The other money is for unrelated measures including $11bn for US farmers and $1.4bn to tackle the Ebola outbreak in Central Africa.
But the proposal faces an uphill battle in Congress as the Iran conflict is unpopular with voters and midterm elections loom this November.
The White House Office of Management and Budget sent the formal request for the funds on Wednesday in a letter to House of Representatives Speaker Mike Johnson.
"Most of this request will address urgent needs related to Operation Epic Fury (OEF)," says the letter, referring to the Iran war.
The request includes about $300m to bolster security at US embassies and diplomatic outposts in the Middle East and South Asia after some of them came under attack earlier in the war.
Washington and Tehran are currently observing a ceasefire, but the White House budget office letter notes that the Pentagon needs to "rebuild stocks" after its military strikes.
It comes as Republicans in Congress have expressed scepticism about a peace plan that Trump agreed last week with Iran.
Earlier on Wednesday, the president held a tense meeting with Senate Republicans, after he abruptly called off a signing ceremony for a bipartisan housing bill.
At the closed-door luncheon on Capitol Hill, he complained about Tuesday's largely symbolic vote on a war powers resolution in the Republican-controlled Senate to block his war in Iran, reports the BBC's US partner CBS.
It was the first resolution of its kind to clear Congress instructing a president to end a military action since the War Powers Resolution of 1973 was enacted.
Even before Wednesday's meeting on Capitol Hill, Trump had signalled his dissatisfaction with Tuesday's war powers vote.
He described it as "poorly timed and meaningless" and labelled four Republican senators who voted along with Democrats as "losers".
One of the dissenting Republicans, Bill Cassidy of Louisiana, told journalists he and the president had a shouting match in the closed-door meeting.
"I stood and said, 'You have not told the American people what's going on,'" he recalled. "This was supposed to last four weeks, it's lasted four months.

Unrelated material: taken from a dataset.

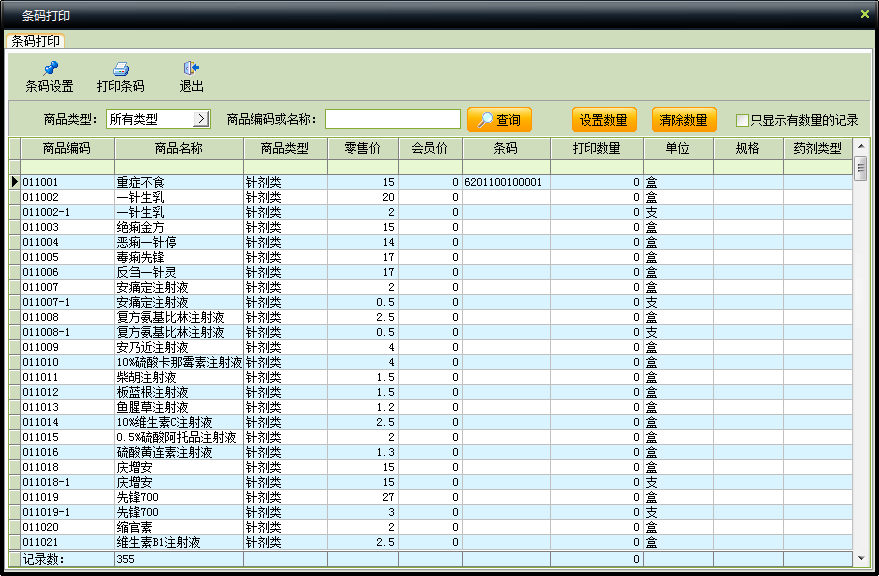The height and width of the screenshot is (576, 879).
Task: Close the 条码打印 window
Action: click(x=864, y=14)

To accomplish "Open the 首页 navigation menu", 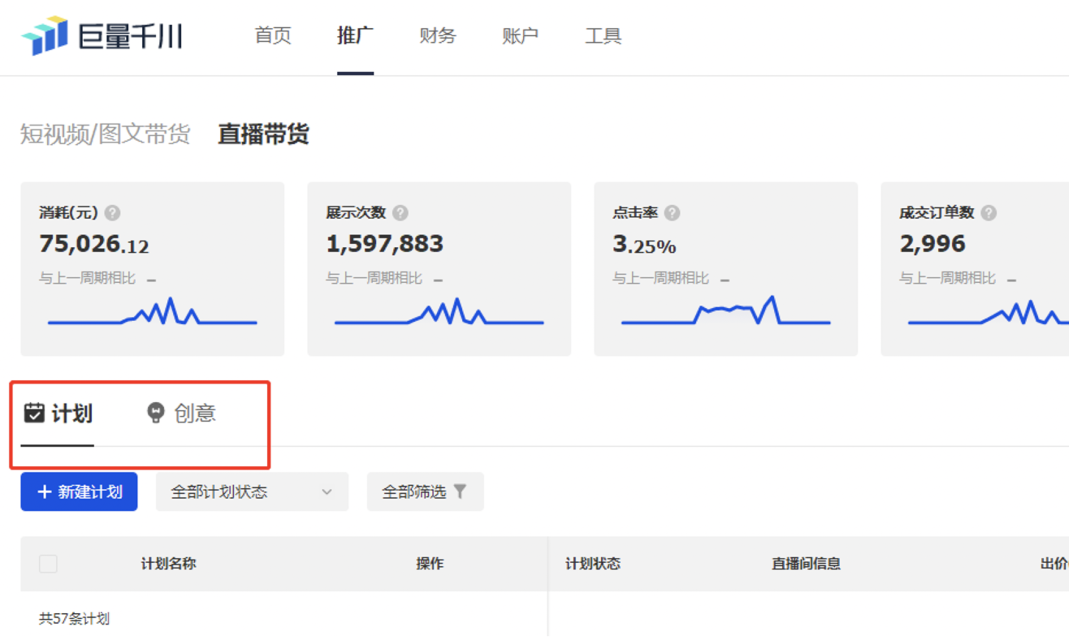I will tap(273, 36).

Our original objectives have not been achieved."
In a meeting earlier on Wednesday with Nato Secretary General Mark Rutte, Trump expressed his annoyance with the war powers vote.
"We had four Republican senators and all Democrats... they want to lose the war because they're stupid," he said.
Last month, the Pentagon's chief financial officer Jules Hurst told a congressional panel the war had cost about $29bn so far.
But defence analysts and lawmakers say this estimate does not reflect the scale of the conflict's financial and economic damage.